10 de julho: a Suprema Corte de Londres ouve depoimento sobre como Coughlan "comportou-se vergonhosamente" ao copiar e manter documentos da Ferrari. Um porta-voz da Ferrari diz que os dados estavam em dois disquetes de computador, contendo 780 páginas de informações da Ferrari.

12 de julho: a FIA acusa formalmente a McLaren e convoca representantes a uma reunião extraordinária do seu Conselho Mundial de Automobilismo, em Paris, em 26 de julho. A McLaren diz estar "extremamente decepcionada."

16 de julho: a McLaren divulga novo comunicado para enfatizar que ninguém na equipe sabia antes de 3 de julho que Coughlan tinha informações da Ferrari.

26 de julho: o Conselho Mundial de Automobilismo considera a McLaren culpada pela posse de informações da Ferrari, mas não determina nenhuma punição porque não há provas de que a equipe tenha se beneficiado disso. Entretanto, a McLaren é alertada que poderá ser expulsa dos campeonatos deste ano e do próximo se surgirem provas.

31 de julho: a FIA recorre da decisão do Conselho após um protesto da federação italiana. A data de 13 de setembro é marcada para a nova audiência.

5 de setembro: a FIA diz ter uma nova prova do caso. A audiência de apelação é cancelada e o Conselho, reconvocado.

7 de setembro: a FIA divulga cópia de carta enviada aos pilotos, alertando-os de "sérias consequências" se não se pronunciarem por escrito e garantindo que eles não sofreram ações legais se cooperarem.

8 de setembro: magistrados italianos visitam a McLaren no paddock do GP da Itália, em Monza, e avisam dirigentes de que eles estão sob investigação.

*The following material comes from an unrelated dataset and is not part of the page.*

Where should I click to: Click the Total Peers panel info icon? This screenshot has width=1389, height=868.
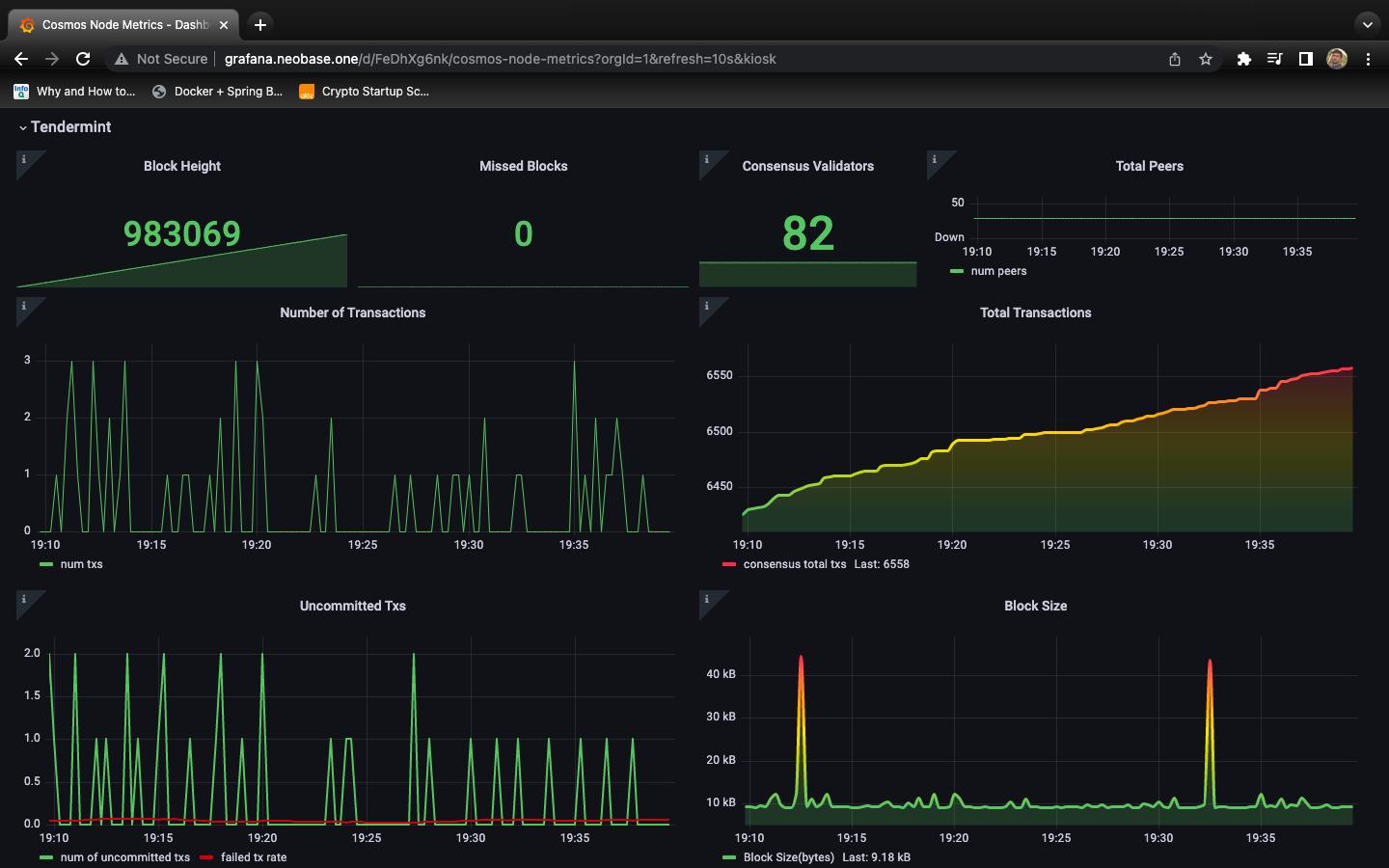point(935,160)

13 de setembro: segunda audiência do Conselho Mundial de Automobilismo, em Paris, na França. A Federação Internacional de Automobilismo (FIA) aplica uma multa de US$ 100 milhões (cerca de R$ 189 milhões) à McLaren. Além disso, a escuderia perdeu todos os pontos conquistados no Mundial de Construtores da atual temporada e está fora da disputa por esse título. Os pilotos Lewis Hamilton e Fernando Alonso, no entanto, não sofreram sanções e seguem disputando o título do Mundial de Pilotos normalmente.